Naturally this is less attractive to potential buyers of One Big System or potential winners of the fight to sell One Big System, or to Knowers of the One True Way who want to regulate doctors and other healthcare workers by using the computer to program people, than it is to the minority of doctors and others who have a problem they can see a solution to, and know how to program it or know someone who does.

Bring on the bazaar.

Concentrate on Automation rather than on records

Thursday, April 21st, 2011

the focus on records is unhelpful, automation is what people should be thinking of.

Records follow naturally.

The Unix approach of many small programs each doing one thing and doing it well, but talking easily to each other, is a good one.

This is quite opposite the idea that in an ideal world all hospitals (and why just hospitals?) would adopt the same “platform”.

People get it wrong even by saying apparently sensible things such as “First decide what doctors do (not that easy) and then automate the bits that are helped that way”

The error there – which was in full flight at the beginning of NPfIT – is that a complete description is unfeasible. THe correct approach is to identify one thing done by some doctors, and provide automation for the tedious computable bits of that. Then move on to another tiny bit of the problems.

NPfIT has taken a decade out of progress. Microsoft Office adoption has taken another out.

Sickileaks next?

Saturday, December 11th, 2010

Governments tend to be persuadable that putting all the information in one place in a big database is the solution. It isn’t, and among the reasons it isn’t are the problems that have been solved in a few distributed systems (such as the World Wide Web) and have not been solved in any big centralised database I’ve been pressed to use yet.

Centralise medical records and the records will no longer fit the local organisations and geographies that produced them, and there _will_ be some huge leak of records on the order of Wikileaks.

New Maps of Healthcare

Thursday, November 25th, 2010

As with various other things Muir Grey has driven, http://www.rightcare.nhs.uk/atlas/ an atlas of healthcare variations, is a good idea.
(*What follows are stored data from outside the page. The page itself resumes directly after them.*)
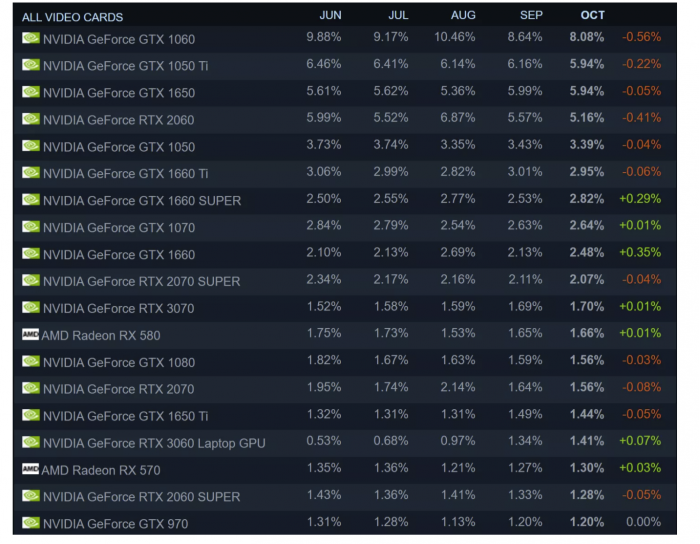
Task: Click the +0.35% change for GTX 1660
Action: coord(641,254)
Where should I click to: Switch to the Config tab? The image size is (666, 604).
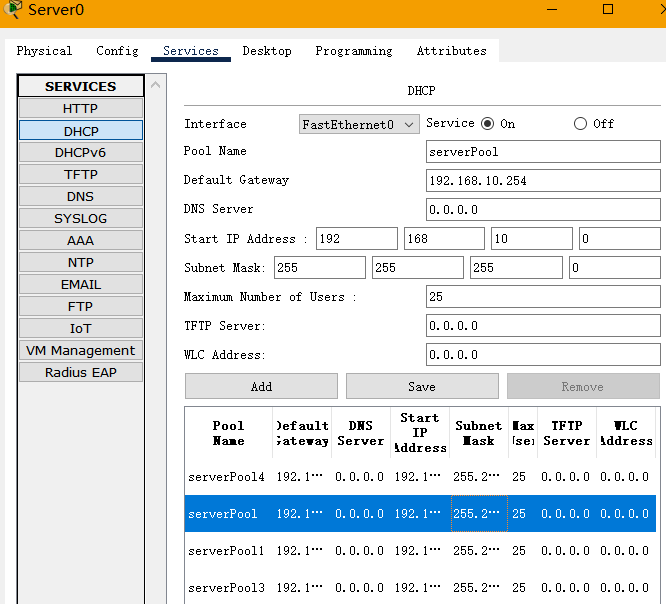coord(117,51)
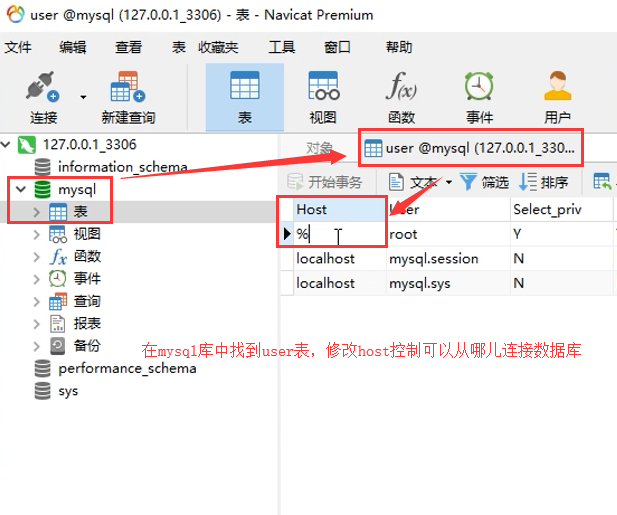Select the performance_schema database
617x515 pixels.
(x=126, y=368)
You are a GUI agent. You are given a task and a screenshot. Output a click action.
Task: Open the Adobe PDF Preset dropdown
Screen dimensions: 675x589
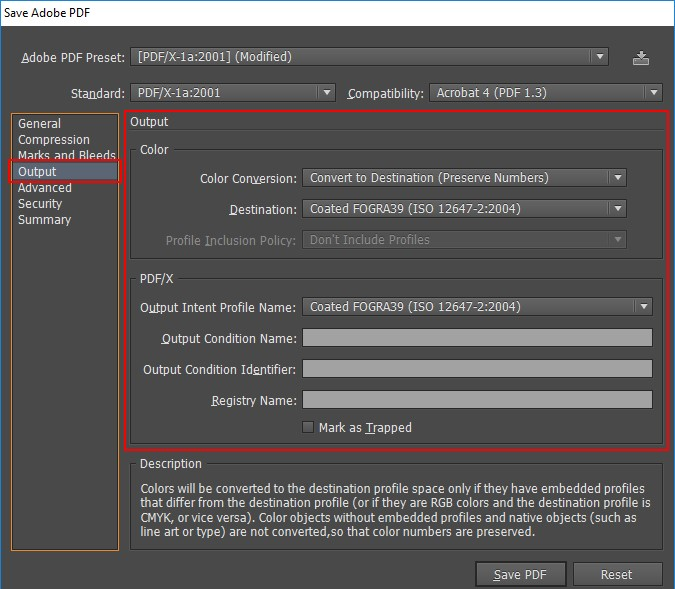point(370,57)
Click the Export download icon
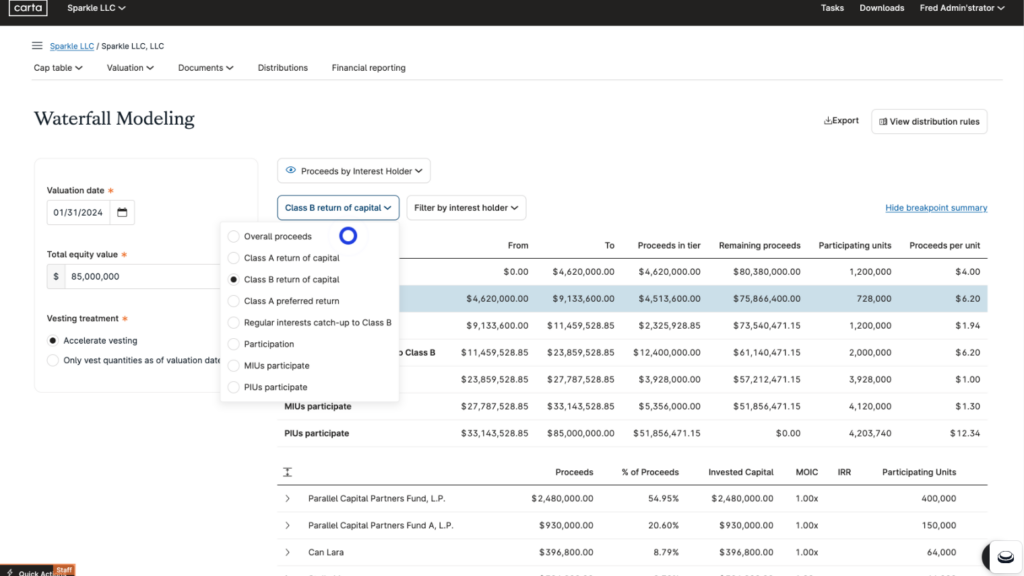This screenshot has height=576, width=1024. (828, 121)
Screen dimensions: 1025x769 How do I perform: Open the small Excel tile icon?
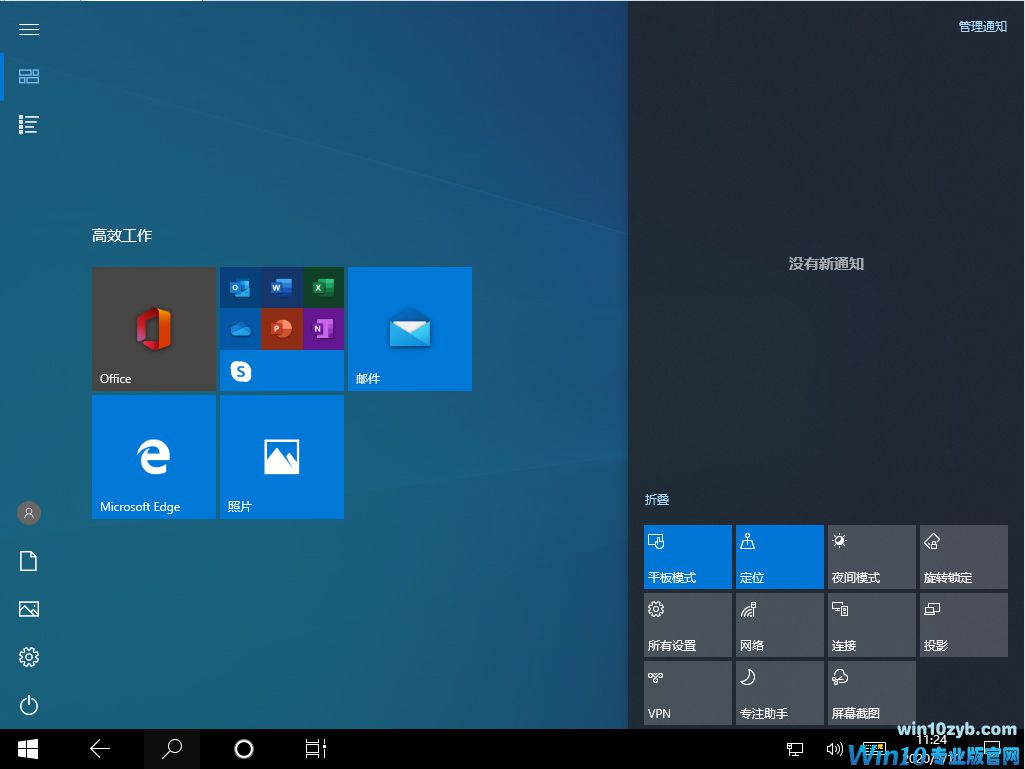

Kingsley Amis long ago wrote as a critic a book about Science Fiction, called “New Maps of Hell”. I don’t think that was as useful or will remain useful for so long, although it had its amusing or interesting parts.

Whether the NHS can keep it together to keep this running, and in the same place, is another matter and a recurrent one.

Much better locations for it would be http://rightcare.nhs.uk/atlas/ and http://nhs.uk/rightcare/atlas/ but these things tend to be decided by people whose map of the Web is defective, and who regard that as one of their many strengths in management.

Altogether now: “we told you so”

Thursday, November 19th, 2009

ISTCs might not be a totally stupid idea, but the implementation does not seem to me to have the same uncertainty. This North London scheme was not predicted to do well and is now suddenly suspended.

The challenge is to find something to express surprise over.